A la poesía mexicana le falta calle, dice el escritor chiapaneco Balam Rodrigo
*Presenta, al lado de Antonio Salinas, textos de sus obras en el Centro Cultural Acapulco
Óscar Ricardo Muñoz Cano
Logomaquia, de Balam Rodrigo y Bajo la sombra de un árbol, de Antonio Salinas fueron los poemarios presentados la tarde de este sábado “con la idea de una resistencia hacia que el género quede al margen” y “a sabiendas de que desde esa marginación escribimos pues la poesía se escribe de adentro hacia afuera”, comentaron los autores.
Ante la gente reunida en el Centro de lectura Carlos Fuentes del Centro Cultural Acapulco, Antonio Salinas se refirió a su trabajo, Bajo la sombra de un árbol, con una anécdota: que éste es producto de un rechazo continuo en los concursos literarios, y narró que en algún momento sintió encono al saber que escritores con poca calidad fueran premiados por gente de la talla de Luis Zapata, hasta que le tocó el turno de ganar en 2008.

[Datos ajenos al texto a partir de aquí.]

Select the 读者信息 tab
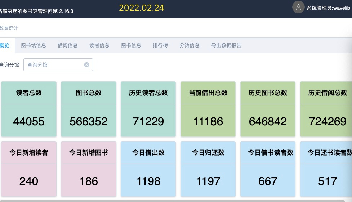The image size is (352, 202). coord(99,45)
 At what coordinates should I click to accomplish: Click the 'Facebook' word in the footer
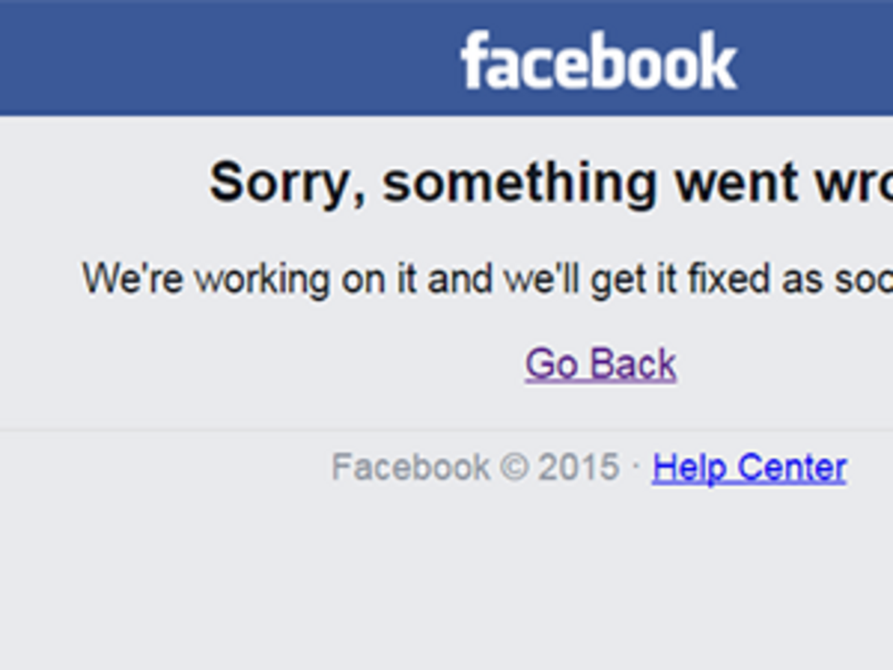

“Yo tengo una formación religiosa y tuve un descontento con la idea de la creación, por lo que juego (en mi libro) con esa idea y hago ficción con Adán y Eva y empiezo si bien de La Biblia, termino hablando de una Eva que se volvió Madona contemporánea que vive en nuestros días y que termina alejándose de Adán para poder vivir sola llevando una vida de prostituta, radicando en una colonia llamada El Paraíso”.
Este poema, agregó, compone el 70 por ciento del libro, “los demás textos se escribieron entre 2004 y 2006 que ya los había incluso mandado a concurso pero que perdieron”. Al tiempo que reveló que esta edición nace de la colaboración con el poeta atoyaquense Jesús Bartolo, “quien me pidió los textos hace más de un año y me olvidé de ello hasta hace dos meses, que me avisó que ya estaba listo”.
Acerca de la dificultad para que la poesía “se mueva” como la narrativa, el poeta acapulqueño aseguró que ésta “no es publicada por las grandes editoriales porque no se vende, así que las editoriales independientes hacen su lucha”.
Por su parte, Balam Rodrigo, originario de Chiapas y con una docena de libros publicados, comentó que desde 2004 escribe poesía; “y justo este, el doce, Logomaquia, es una selección de los libros que he publicado”.
Al respecto, dijo que este poemario guarda el orden cronológico de cómo fueron escritos los textos, más no su publicación, por lo que es visible su evolución como poeta y de la que dijo que si bien ha habido cambios, estos “no se notan tanto por el orden que se les dio”.
Sobre su escritura, comentó que es recurrente en él el trabajo sobre el lenguaje:“busco reflejar una suerte de dialecto del español de Chiapas, en especial del Soconusco, es decir nuestra forma de hablar que yo busco ponerla por escrito”.
Un ejemplo de ello, dijo es el voseo; “vos, andá, vení, nosotros voseamos justo desde Chiapas hasta Centroamérica y eso da muchas más posibilidades a mi poesía que el sólo decir tú”.
Cuestionado sobre los cambios que ha sufrido la poesía en los últimos tiempos, Balam Rodrigo afirmó que la percepción ante el lector ha cambiado, “sobretodo porque también ha sido una necesidad de los escritores, de los poetas, escribir sobre nuestra realidad inmediata; si hace diez años, creo que más, un escritor dijo que a la poesía mexicana le falta calle, ahora creo que la situación actual ha hecho que muchos poetas de los considerados exquisitos, de academia ahora sí necesiten hablar de la calle porque la calle los ha tocado”.